◆ **Directions for this task**:
Retype every record that appears below, unchanged.

◆ **Provided records**:
= = =

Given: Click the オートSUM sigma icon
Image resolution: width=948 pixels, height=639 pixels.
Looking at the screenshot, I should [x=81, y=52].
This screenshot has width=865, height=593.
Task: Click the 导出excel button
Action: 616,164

= = =

◆ **Output of the task**:
Given: Click the オートSUM sigma icon
Image resolution: width=948 pixels, height=639 pixels.
Looking at the screenshot, I should [x=81, y=52].
This screenshot has width=865, height=593.
Task: Click the 导出excel button
Action: 616,164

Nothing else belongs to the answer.